### What is required
What lines in the material hold the string "computer"? Copy out each of them.
------------------------------------------------
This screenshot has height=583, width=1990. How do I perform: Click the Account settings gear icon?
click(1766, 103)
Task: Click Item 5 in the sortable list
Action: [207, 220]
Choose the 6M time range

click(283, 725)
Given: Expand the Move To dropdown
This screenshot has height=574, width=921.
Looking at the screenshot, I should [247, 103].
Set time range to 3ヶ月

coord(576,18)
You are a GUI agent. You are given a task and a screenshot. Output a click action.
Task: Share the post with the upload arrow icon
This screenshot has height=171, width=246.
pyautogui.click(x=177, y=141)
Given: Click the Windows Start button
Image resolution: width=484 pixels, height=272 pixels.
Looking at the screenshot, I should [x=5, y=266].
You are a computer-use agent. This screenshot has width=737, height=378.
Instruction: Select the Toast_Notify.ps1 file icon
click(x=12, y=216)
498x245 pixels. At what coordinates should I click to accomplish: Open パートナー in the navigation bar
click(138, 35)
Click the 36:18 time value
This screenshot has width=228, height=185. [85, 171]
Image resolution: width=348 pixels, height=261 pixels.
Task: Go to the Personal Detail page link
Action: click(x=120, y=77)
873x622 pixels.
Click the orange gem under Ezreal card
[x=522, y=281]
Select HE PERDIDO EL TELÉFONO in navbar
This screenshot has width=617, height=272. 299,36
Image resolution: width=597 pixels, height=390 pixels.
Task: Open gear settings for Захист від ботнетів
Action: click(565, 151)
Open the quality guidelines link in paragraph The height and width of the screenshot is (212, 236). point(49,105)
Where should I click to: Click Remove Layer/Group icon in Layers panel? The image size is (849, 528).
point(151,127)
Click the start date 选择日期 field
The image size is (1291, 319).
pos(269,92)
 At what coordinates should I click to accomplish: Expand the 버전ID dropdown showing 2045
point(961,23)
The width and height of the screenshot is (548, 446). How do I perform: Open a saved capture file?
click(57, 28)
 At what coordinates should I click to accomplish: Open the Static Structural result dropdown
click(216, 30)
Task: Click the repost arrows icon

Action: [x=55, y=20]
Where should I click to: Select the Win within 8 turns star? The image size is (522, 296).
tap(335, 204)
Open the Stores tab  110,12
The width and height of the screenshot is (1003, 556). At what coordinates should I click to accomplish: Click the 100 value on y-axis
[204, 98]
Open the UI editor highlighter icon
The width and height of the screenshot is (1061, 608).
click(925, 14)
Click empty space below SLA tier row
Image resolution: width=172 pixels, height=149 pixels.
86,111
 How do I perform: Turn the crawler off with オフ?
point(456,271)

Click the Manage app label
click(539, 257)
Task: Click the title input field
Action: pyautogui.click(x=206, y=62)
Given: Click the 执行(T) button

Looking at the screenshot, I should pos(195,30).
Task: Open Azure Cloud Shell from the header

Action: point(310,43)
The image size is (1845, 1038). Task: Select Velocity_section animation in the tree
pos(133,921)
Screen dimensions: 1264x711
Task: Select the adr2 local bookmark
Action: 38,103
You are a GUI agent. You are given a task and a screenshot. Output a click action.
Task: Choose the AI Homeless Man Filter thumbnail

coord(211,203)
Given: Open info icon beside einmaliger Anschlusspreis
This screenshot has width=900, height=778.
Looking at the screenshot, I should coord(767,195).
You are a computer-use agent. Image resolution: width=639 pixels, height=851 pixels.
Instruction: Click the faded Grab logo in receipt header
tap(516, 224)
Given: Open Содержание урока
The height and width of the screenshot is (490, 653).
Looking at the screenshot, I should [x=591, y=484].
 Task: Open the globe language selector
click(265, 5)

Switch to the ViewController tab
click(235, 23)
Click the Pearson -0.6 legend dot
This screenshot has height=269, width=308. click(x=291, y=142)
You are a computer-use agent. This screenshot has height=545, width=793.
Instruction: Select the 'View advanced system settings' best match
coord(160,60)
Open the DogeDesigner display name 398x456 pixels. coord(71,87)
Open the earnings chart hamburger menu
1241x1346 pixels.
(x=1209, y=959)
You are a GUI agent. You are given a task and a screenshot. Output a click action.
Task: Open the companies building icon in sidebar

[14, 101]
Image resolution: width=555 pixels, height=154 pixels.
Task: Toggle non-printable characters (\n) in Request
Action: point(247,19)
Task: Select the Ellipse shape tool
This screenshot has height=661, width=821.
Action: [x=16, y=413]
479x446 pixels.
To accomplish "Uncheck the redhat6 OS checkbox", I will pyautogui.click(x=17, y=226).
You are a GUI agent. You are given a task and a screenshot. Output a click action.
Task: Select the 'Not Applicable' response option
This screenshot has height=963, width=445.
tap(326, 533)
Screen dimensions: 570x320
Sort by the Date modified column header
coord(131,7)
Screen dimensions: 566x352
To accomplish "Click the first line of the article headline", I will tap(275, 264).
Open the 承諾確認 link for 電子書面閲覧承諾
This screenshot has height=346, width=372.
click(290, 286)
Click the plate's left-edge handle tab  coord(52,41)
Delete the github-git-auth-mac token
------------------------------------------------
### Task output
You are a computer-use agent. This screenshot has width=737, height=378.
You are a computer-use agent. Image resolution: width=639 pixels, height=851 pixels.
You are a computer-use agent. This screenshot has height=545, width=793.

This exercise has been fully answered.